Cuando la irregular silueta de Viti Levu dejó de ser un trazo gris en el horizonte y se hundió en el océano, me alejé de la popa, que escupía una gruesa estela blanca, y comencé a pasear por el ajado Golea. Me di cuenta de que la mayoría de los sesenta y cinco pasajeros de barco eran mujeres que habían viajado a Suva para dar a luz en el único hospital que les ofrecía garantías, y retornaban a casa con sus minúsculos, chillones y arrugados vástagos arrullados en cálidos paños y mantas. Yo era el único occidental en el barco. Los próximos días tendríamos que dormir en cubierta, sentados o tumbados sobre placas metálicas y compartiendo muy poco espacio, ya que dos tercios del barco no eran accesible al estar destinados a la carga. Incluso con la brisa marina, el aire de cubierta estaba viciado por un fuerte olor a vómito. Gracias a mi peculiaridad como europeo y a la amistad que trabé con el segundo de abordo, conseguí dormir en su litera mientras él estaba de turno. La chata nariz del buque, cargado hasta los topes, rompía las olas a unos exasperantes tres nudos por hora. El viaje, que duró tres días, lo pasé leyendo en cubierta o dormitando. Ninguna tormenta y sólo un mareo leve. Durante la singladura fondeamos cerca de algunas preciosas islitas. Desde ellas embarcaban y desembarcaban nativos, y en algunos casos, la plataforma frontal bajaba y parte de la mercancía y materias primas era expulsada hacia el exterior.

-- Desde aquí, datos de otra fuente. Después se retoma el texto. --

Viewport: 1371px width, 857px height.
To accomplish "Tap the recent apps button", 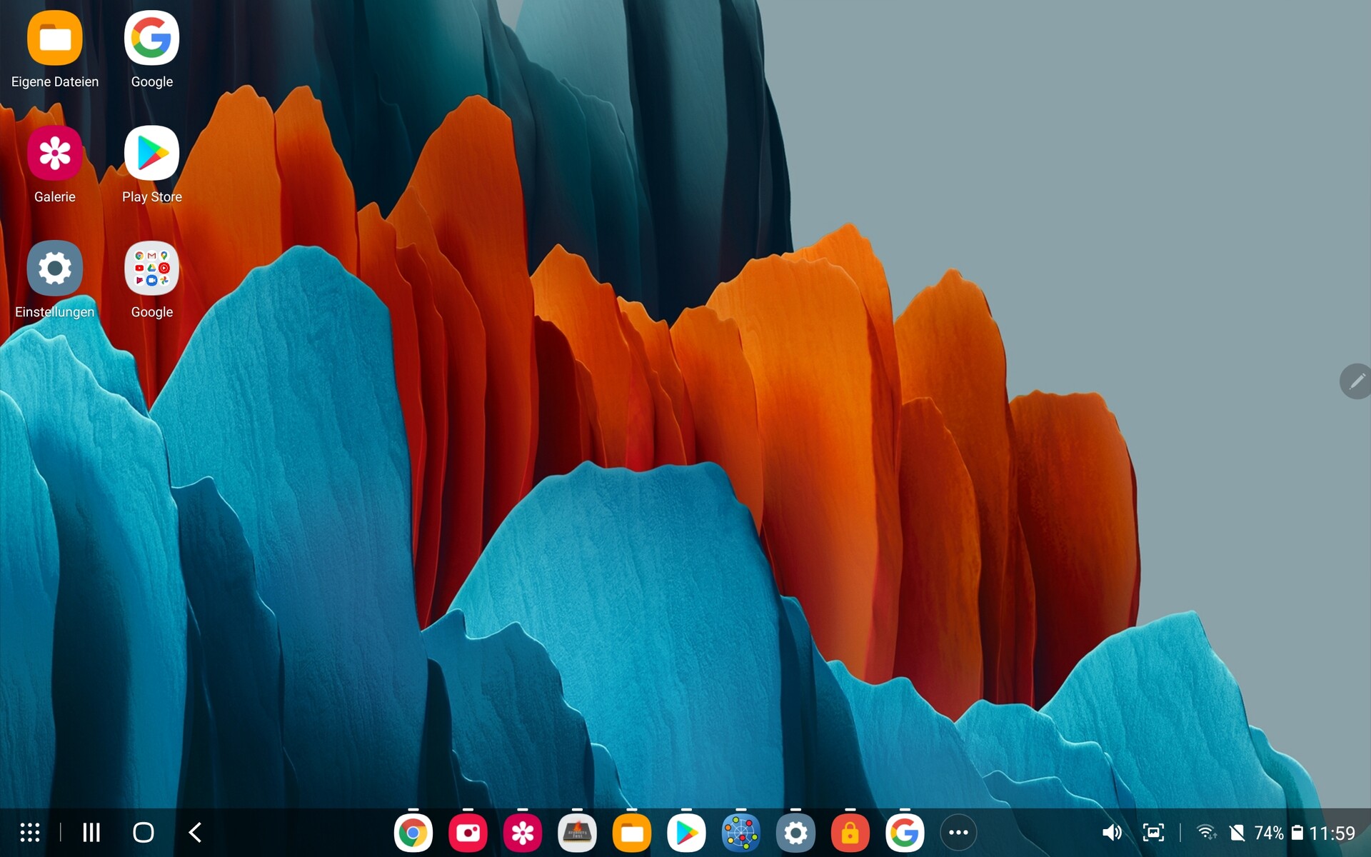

Pero mi destino final se acercaba. Se aproximaba la hora de hundir mis pies  en la arena de una ignota playa de Fulaga. La ansiedad me devoraba en la madrugada de aquél sábado. Durante el viaje había temido llegar en domingo porque la religión cristiano-metodista que impera entre los nativos fiyianos desaconseja TODO tipo de actividad no religiosa durante este día de riguroso descanso, incluso recibir invitados. Cuatro horas después de divisar un punto gris en el horizonte azul y calmo, el Golea enfiló su morro  con dificultad y cuidado para entrar en una de las dos lagunas de Fulaga, maniobrando a través de una estrecha apertura abierta en el atolón coralífero. Anclamos a unos doscientos metros de la playa blanca y tranquila. De la playa se desgajaron inmediatamente canoas y viejos botes de madera con motor que fueron a nuestro encuentro. Llevaban esperando el barco bastantes días. En la isla no hay teléfono; la llegada del Golea es incierta y siempre un acontecimiento. Sólo ocurre una vez cada uno o dos meses. El resto del tiempo este trozo de tierra casi perdido está  desconectado del mundo.

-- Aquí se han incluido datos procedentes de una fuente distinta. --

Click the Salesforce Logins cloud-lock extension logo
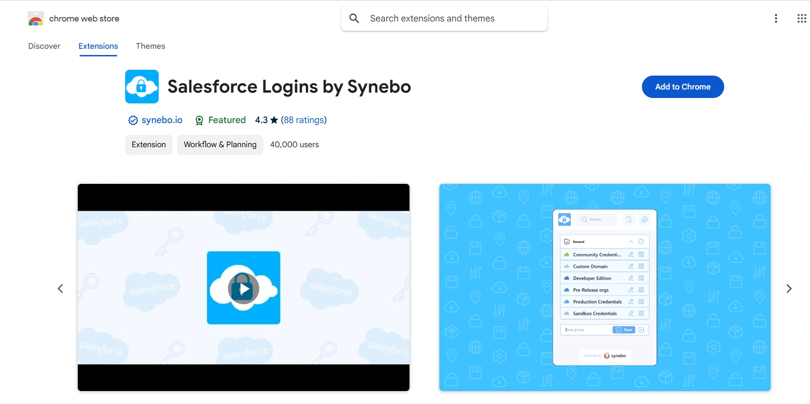[142, 86]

Parecida a otras islas de Melanesia, Fulaga son los restos en fase de hundimiento de un poderoso volcán que hace millones de años desgarró  violentamente el océano para vomitar las rojas y ardientes entrañas de la Tierra. Hace milenios el agua osó penetrar en interior del cráter seco, dando lugar las dos maravillosas lagunas de las que emergen extraños y retorcidos monolitos rocosos. Quedan pocos vestigios de la prehistórica magnificencia del gran volcán. Fulaga hoy es sólo una estrecha lengua de rocas y arena, con una corona de coral que rodea la isla y observa como las inertes ruinas  del antiguo volcán se sumergen lenta e irremisiblemente en las profundidades del océano.